Feature - This Grocery Store Does More than Whet the Appetite

The smells are enticing — the aroma of ripe tomatoes and shiny apples mingling with freshly baked breads and cakes... Even though you just ate, your stomach is already growling....

The recently renovated Giant Eagle located in the Shadyside neighborhood of Pittsburgh is much the same as many other grocery stores, yet, oh, so different. While customers may notice the atypical outdoor bike racks and the attached condominium tower, they may not perceive the store’s green features, such as skylights, windows, air quality sensors, or the fact that Steel City Biofuels reuses the cooking oil from Giant Eagle’s kitchen as an alternative energy source.

“This is not a departure from what we’ve been doing,” says Jim Lampl, director of conservation at Giant Eagle. “Some of the elements at this store are simply more visible. Overall, we hope it culminates in a wonderful shopping experience for our customers.”

By using green standards for its design, this store hopes to be the second Giant Eagle to become LEED-certified. (The first supermarket in the nation to receive that designation was the Brunswick Giant Eagle near Cleveland.) The goal at the Shadyside location is to obtain the premier LEED-CI (Commercial Interiors) certification for a grocery store in the United States.

A large part of this plan was the implementation of an energy modeling process that allowed Giant Eagle to simulate how various design strategies would affect energy efficiency. According to a study by Gregory H. Katz (“Green Building Costs and Financial Benefits,” 2003), total financial benefits of green buildings surpass their average initial investment for design and construction ten times over. The study also states that energy savings alone exceed the average increased cost associated with building green.

******

*Written exercise A:*
Copy the records below word for word, leaving out the pictures.

*Source material:*
******

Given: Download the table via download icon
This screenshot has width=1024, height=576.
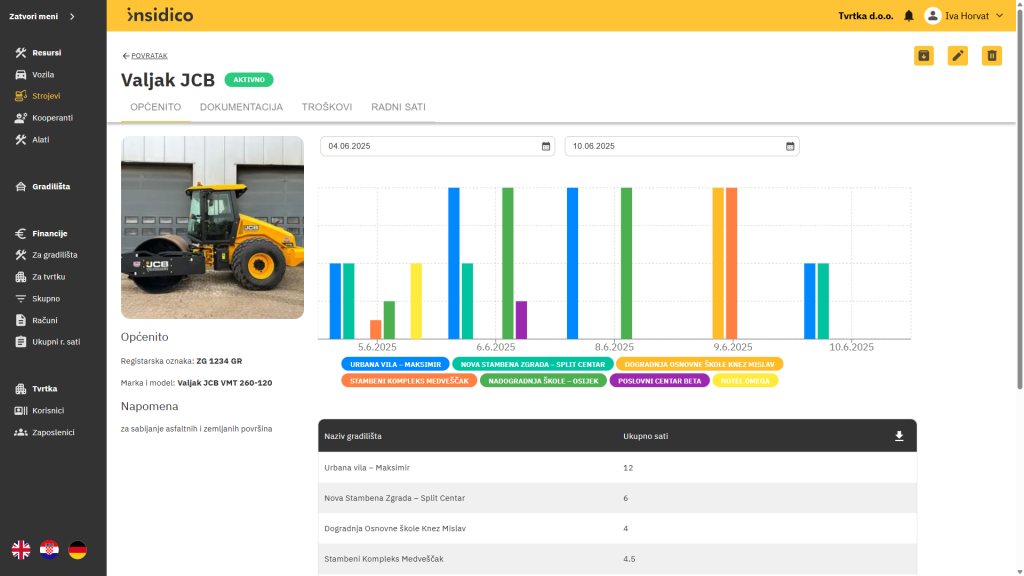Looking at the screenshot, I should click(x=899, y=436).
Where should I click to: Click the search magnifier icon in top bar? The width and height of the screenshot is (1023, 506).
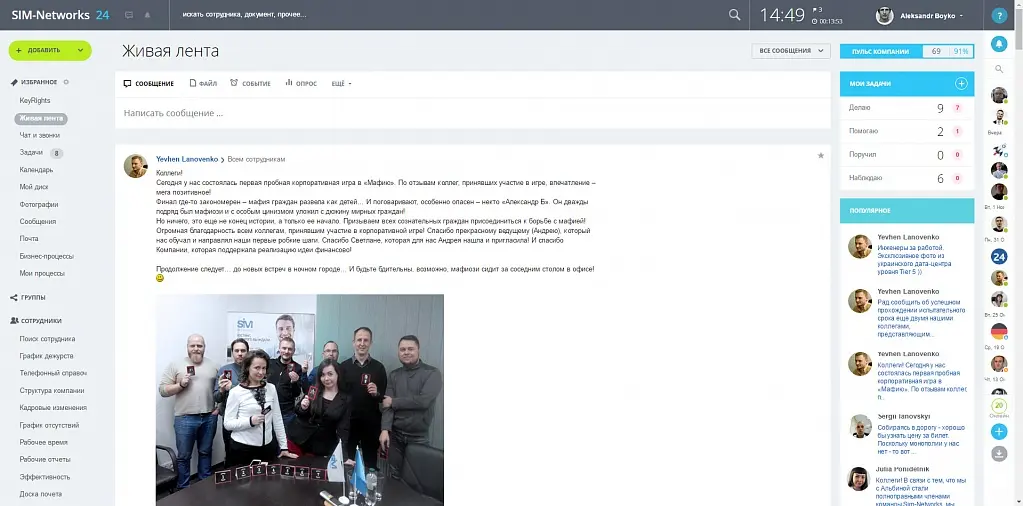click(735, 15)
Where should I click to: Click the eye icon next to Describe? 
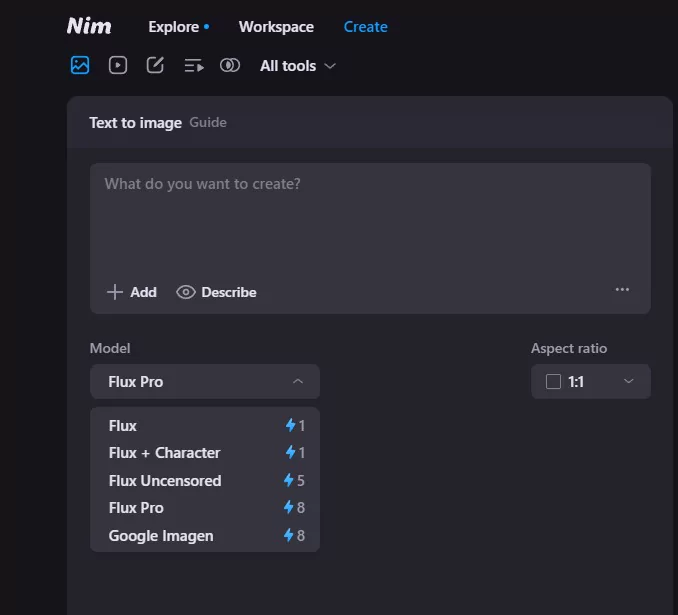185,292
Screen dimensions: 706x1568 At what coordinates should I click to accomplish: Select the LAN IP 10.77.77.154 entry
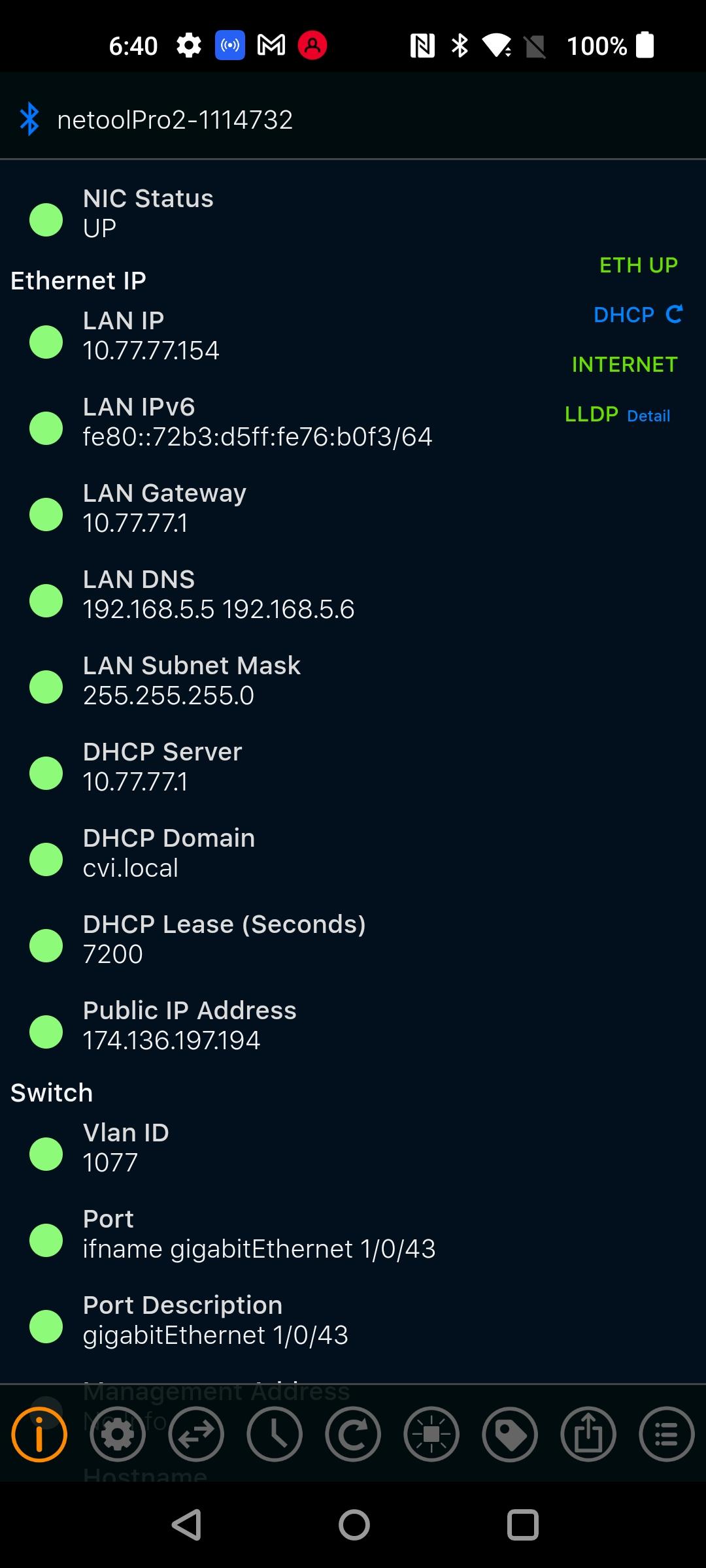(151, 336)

******

*Written exercise B:*
Using the grocery store article, say whether each statement agrees with it, answering yes or no and quoting the deciding words. (i) Steel City Biofuels reuses cooking oil from Giant Eagle's kitchen. (ii) The Shadyside store was the first supermarket in the nation to receive LEED certification. (iii) The Katz study found that energy savings alone exceed the average added cost of building green.

*Result A:*
Given: Download the table via download icon
This screenshot has width=1024, height=576.
Looking at the screenshot, I should click(x=899, y=436).
Where should I click to: Click the search magnifier icon in top bar? The width and height of the screenshot is (1023, 506).
click(735, 15)
Where should I click to: Click the eye icon next to Describe? 
185,292
Screen dimensions: 706x1568 At what coordinates should I click to accomplish: Select the LAN IP 10.77.77.154 entry
(151, 336)

*Result B:*
(i) Yes: "Steel City Biofuels reuses the cooking oil from Giant Eagle’s kitchen as an alternative energy source."
(ii) No: "The first supermarket in the nation to receive that designation was the Brunswick Giant Eagle near Cleveland."
(iii) Yes: "energy savings alone exceed the average increased cost associated with building green."